He performed at Ipswich Arts Theatre where his fellow actors included Paul Eddington. This stint was followed by two seasons in Felixstowe where he took over as actor manager at the Intimate Theatre, part of the Manning's building on the seafront.

Bernardo also played a big role in the work and productions of Ipswich Operatic and Dramatic Society.

And in 1975 he started work at the Corn Exchange at the time it became a concert hall. He was allowed two nights off a week to allow him to continue with the Ipswich Operatic shows.

He took his job seriously, always dressed in immaculate fashion. At the time of his retirement he said: "I always wore a dinner jacket and I bought my fresh red carnation from Tower Ramparts.

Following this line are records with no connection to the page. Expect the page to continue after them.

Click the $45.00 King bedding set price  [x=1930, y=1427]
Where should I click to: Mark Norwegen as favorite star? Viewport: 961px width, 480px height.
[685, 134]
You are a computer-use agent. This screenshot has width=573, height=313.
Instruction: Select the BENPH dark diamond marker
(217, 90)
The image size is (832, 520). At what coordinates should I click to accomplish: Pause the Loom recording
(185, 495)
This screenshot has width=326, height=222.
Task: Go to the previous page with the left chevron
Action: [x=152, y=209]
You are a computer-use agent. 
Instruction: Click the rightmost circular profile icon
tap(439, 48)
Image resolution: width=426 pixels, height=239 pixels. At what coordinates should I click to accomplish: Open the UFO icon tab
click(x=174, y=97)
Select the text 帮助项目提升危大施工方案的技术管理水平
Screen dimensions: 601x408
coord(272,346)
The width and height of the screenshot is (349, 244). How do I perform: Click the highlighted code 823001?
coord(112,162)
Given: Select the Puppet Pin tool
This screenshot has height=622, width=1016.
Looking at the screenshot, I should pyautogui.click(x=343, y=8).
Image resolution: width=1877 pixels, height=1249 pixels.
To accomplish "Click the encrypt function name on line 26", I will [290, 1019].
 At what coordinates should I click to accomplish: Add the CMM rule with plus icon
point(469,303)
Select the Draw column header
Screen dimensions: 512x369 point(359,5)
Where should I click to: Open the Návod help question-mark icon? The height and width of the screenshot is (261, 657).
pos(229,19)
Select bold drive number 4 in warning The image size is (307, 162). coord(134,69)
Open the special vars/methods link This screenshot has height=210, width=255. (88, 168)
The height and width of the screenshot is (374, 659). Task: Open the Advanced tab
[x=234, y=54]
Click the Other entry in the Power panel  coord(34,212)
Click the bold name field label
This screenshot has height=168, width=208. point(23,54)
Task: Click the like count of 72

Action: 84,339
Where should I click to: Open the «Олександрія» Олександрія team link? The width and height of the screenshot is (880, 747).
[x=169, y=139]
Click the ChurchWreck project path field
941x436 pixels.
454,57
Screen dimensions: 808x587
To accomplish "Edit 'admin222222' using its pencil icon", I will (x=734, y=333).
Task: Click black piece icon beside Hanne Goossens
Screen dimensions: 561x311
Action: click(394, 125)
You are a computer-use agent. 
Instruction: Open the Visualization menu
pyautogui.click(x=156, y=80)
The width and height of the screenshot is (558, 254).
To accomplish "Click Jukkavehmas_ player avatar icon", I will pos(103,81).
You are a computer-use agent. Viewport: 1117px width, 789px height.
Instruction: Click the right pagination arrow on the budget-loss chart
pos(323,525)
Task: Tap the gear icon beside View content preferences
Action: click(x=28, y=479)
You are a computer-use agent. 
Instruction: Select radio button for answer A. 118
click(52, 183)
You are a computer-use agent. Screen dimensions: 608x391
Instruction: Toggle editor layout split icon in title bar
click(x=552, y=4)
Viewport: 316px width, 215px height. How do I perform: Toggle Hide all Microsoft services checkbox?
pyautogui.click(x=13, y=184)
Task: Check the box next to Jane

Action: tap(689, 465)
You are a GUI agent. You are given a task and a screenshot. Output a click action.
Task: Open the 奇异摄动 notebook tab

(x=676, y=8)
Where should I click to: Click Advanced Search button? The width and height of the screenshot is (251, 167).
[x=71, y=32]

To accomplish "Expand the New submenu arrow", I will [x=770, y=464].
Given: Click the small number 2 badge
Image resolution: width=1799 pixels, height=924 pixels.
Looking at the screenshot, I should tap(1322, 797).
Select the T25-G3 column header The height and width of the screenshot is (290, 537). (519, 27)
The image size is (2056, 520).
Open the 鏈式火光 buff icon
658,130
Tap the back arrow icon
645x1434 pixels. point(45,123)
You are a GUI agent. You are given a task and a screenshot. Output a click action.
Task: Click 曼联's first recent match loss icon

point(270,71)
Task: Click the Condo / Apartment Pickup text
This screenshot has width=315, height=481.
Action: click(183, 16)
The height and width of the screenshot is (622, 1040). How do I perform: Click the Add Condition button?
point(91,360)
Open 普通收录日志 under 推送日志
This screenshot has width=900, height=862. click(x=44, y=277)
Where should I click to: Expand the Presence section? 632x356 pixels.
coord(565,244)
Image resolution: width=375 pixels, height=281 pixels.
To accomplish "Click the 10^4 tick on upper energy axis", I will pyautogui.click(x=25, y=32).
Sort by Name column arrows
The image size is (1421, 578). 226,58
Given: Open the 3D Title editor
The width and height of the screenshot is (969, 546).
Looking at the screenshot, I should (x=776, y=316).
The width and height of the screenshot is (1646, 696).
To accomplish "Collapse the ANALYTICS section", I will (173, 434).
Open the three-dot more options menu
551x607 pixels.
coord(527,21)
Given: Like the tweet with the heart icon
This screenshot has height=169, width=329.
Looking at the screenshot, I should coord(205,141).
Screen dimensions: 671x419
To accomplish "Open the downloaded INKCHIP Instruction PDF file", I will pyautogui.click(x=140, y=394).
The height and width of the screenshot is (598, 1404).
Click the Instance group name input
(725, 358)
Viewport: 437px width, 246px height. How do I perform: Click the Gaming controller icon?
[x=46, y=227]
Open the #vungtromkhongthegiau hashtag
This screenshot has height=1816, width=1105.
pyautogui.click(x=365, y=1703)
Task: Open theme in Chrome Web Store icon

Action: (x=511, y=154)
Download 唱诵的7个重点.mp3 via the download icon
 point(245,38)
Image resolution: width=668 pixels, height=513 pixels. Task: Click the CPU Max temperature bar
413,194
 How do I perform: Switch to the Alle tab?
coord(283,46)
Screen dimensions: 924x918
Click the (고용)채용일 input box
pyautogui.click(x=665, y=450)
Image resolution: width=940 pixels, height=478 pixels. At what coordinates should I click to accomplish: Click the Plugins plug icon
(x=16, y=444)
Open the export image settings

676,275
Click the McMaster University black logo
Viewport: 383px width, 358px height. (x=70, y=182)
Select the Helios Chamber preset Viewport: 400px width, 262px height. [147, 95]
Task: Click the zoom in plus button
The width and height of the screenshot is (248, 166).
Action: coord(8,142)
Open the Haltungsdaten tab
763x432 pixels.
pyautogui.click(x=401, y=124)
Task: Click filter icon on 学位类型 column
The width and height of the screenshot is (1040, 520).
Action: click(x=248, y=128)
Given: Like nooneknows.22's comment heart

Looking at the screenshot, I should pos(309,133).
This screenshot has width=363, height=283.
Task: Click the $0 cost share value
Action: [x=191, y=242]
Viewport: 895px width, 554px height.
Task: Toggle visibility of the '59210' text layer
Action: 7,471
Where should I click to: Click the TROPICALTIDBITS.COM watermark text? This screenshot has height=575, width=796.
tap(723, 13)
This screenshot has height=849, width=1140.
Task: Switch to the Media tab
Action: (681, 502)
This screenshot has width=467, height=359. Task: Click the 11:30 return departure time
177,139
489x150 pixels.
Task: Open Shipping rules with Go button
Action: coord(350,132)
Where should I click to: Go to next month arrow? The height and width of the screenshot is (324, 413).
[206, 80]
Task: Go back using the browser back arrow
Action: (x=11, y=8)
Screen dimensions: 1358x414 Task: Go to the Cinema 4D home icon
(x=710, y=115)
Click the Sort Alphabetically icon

"The job is seeing to the public. It's a very important public relations role."

David Lowe, manager of the Gaumont Theatre for 31 years, said: "I am sorry to see him go." His first encounter with Bernardo was when he acted in Bless the Bride in 1958. He also knew him in Bernardo's later roles as director, producer and chairman of Ipswich Operatic and Dramatic Society.

Saddened by Bernardo's death Mr Lowe said: "He had so much enthusiasm and will be greatly missed. It was a great shock when I heard of his death. It was a really sad occasion."

Bernardo's enthusiasm was such that shortly before his death he asked go to the theatre. He was taken to The Regent to see the performance of Evita. "He was a wonderful chap," said Mr Lowe. "I will be present at his funeral as will most people in the society. So many people will be there."

From partaking in professional theatre to being one of the staunchest proponents of amateur dramatics in Ipswich, Bernardo's world was brimming over with entertainment. It was his passion, his love and his life and Ipswich would have been a poorer place without him.

n Bernardo's funeral will be held at Ipswich Crematorium North Chapel at 10am on May 13.